Das Problem sehe ich nicht in den kostenpflichtigen Accounts, sondern in der Tatsache, dass der Dienst keine interessanten Alleinstellungsmerkmale besitzt. Einfach nur „Twitter ohne Werbung“ zu sein, das reicht nicht.

Aktuell versucht Dalton Caldwell neue Nutzer über Gratis-Accounts zu gewinnen und damit ein Freemium-Modell einzuführen. Dabei kann man sich aber nicht einfach so anmelden, sondern muss einen Invite über ein zahlendes Mitglied vorweisen, was ziemlich umständlich ist. Darüber hinaus unterliegen die Gratis-Accounts einer Reihe von Einschränkungen, etwa der, dass man maximal 40 anderen Accounts folgen kann. Das dürfte die Begeisterung über diesen Dienst nicht wirklich nach oben treiben.

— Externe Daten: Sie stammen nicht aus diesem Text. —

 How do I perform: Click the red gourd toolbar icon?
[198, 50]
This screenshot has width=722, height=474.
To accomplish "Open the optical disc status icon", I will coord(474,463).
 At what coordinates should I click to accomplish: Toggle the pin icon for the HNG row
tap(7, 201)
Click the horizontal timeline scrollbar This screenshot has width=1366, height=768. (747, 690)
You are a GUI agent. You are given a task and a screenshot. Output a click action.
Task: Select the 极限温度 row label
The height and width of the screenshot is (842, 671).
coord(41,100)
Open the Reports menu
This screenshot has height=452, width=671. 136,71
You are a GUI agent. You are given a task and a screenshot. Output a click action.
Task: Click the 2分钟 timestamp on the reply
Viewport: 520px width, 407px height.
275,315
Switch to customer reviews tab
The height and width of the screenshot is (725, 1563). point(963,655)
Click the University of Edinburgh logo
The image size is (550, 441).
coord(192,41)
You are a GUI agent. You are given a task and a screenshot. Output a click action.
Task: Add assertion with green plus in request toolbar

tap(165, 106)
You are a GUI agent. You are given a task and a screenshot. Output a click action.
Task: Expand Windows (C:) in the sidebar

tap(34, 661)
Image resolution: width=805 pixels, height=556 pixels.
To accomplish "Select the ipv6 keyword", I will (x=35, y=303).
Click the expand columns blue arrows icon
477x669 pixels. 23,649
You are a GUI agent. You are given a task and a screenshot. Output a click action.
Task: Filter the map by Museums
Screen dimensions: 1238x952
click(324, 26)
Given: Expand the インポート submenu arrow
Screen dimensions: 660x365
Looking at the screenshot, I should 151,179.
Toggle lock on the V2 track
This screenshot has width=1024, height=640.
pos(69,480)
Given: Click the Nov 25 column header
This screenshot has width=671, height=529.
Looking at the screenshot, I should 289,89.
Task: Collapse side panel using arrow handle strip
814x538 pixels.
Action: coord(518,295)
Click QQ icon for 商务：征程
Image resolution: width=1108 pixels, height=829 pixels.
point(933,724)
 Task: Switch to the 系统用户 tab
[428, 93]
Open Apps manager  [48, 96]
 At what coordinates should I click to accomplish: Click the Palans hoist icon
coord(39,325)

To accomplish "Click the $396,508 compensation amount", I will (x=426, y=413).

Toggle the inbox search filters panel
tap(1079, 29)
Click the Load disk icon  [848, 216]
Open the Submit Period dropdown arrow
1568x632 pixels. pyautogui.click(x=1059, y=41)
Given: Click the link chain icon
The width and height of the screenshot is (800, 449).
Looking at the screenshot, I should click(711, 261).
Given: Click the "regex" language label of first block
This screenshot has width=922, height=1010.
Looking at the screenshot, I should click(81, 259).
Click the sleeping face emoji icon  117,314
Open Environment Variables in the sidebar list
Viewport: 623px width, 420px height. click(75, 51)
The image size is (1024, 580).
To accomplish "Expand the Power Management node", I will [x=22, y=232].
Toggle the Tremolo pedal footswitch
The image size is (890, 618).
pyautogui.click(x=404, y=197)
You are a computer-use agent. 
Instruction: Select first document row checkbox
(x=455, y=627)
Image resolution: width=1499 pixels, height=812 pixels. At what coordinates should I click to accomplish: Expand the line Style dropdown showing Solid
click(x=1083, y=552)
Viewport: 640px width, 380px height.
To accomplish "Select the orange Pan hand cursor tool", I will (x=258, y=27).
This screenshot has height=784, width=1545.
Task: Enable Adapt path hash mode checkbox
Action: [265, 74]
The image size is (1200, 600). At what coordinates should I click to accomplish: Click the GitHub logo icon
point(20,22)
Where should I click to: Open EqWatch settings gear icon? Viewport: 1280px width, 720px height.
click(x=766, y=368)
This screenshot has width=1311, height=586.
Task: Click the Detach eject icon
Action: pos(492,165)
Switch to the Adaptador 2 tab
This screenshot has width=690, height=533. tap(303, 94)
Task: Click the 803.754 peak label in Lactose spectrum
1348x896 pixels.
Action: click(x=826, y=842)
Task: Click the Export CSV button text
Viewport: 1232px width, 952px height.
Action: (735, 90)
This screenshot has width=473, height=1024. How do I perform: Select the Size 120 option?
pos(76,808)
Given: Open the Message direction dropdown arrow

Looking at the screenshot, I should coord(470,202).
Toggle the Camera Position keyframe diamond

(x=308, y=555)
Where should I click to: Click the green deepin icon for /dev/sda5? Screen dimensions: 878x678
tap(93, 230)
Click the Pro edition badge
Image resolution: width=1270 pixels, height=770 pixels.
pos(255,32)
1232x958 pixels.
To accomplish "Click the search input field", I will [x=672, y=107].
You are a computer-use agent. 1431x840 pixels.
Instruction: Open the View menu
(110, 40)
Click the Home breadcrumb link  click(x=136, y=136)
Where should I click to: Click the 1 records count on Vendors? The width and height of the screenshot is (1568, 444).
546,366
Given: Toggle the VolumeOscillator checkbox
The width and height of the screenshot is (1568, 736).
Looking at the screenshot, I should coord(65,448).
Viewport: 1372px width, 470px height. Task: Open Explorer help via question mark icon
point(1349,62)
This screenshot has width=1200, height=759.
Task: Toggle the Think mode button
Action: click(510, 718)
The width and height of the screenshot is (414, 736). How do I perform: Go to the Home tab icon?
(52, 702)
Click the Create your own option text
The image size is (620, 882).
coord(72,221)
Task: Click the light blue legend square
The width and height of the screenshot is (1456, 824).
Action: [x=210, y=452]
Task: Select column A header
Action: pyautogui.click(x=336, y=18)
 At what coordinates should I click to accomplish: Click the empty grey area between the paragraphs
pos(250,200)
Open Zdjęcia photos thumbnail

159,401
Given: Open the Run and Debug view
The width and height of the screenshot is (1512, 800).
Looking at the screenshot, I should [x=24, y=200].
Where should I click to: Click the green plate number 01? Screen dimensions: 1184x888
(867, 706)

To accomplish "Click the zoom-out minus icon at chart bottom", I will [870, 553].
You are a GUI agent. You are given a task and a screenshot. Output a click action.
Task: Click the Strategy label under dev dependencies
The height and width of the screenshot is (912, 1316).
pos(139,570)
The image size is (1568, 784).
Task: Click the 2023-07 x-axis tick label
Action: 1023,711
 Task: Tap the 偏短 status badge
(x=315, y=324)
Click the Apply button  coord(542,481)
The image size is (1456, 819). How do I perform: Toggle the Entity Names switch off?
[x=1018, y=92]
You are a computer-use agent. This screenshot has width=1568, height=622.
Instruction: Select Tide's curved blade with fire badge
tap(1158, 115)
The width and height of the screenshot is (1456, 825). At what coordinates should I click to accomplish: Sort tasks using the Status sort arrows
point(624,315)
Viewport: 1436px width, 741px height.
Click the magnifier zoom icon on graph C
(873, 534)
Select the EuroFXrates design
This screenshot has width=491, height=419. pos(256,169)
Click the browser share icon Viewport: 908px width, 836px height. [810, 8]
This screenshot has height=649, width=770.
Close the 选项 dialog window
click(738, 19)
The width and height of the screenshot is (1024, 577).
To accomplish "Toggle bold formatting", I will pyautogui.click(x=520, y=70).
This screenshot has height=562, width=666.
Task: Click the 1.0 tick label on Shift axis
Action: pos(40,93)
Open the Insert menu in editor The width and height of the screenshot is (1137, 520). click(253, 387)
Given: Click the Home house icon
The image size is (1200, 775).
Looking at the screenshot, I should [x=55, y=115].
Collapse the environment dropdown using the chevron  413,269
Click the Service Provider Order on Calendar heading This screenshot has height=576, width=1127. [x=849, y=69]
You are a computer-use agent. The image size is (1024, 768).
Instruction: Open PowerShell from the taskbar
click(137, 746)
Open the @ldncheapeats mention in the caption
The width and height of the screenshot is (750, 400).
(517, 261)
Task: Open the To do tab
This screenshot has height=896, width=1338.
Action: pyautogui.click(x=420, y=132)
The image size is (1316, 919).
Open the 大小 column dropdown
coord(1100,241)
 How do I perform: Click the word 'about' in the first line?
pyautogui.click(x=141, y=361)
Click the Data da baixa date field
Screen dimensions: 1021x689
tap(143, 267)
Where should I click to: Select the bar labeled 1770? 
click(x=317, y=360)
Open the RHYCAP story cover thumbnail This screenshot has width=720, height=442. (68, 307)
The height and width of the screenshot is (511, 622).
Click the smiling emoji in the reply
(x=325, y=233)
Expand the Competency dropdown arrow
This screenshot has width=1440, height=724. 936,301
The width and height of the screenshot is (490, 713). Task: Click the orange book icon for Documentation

In seiner Ankündigung erwähnt Caldwell natürlich auch die Schnittstellen, über die Entwickler zusätzliche Funktionen zu App.net programmieren können. Das deutet darauf hin, dass mit innovativen Funktionalitäten nicht von App.net selbst zu rechnen ist, sondern dies von den Entwicklern erwartet wird. Letztere aber werden sich gut überlegen, ob sie Zeit und Geld in eine Plattform investieren sollen, die von nur 36.000 Nutzern frequentiert wird, wie Martin Weigert berichtet.

Wem eine optimistischere Prognose lieber ist, sollte den Text von Martin Weigert auf netzwertig.com lesen. Zudem gibt es für das Blog selbst einen Account auf App.net, dem man folgen kann. Vorläufig zahle ich mal noch brav weiter, ohne App.net zu nutzen. Mal sehen wie lange noch. Auf meinem iPhone und dem Nexus 7 habe ich aktuell keine Apps mehr für diesen Dienst installiert.

Anmerkung: Dieser Text wurde im Mai 2017 geringfügig überarbeitet, nachdem insbesondere die Links zu diesem inzwischen stillgelegten Dienst nicht mehr aufrufbar waren. Ironischerweise kann man Dalton Caldwell seit Neuerem (wieder) auf Twitter folgen…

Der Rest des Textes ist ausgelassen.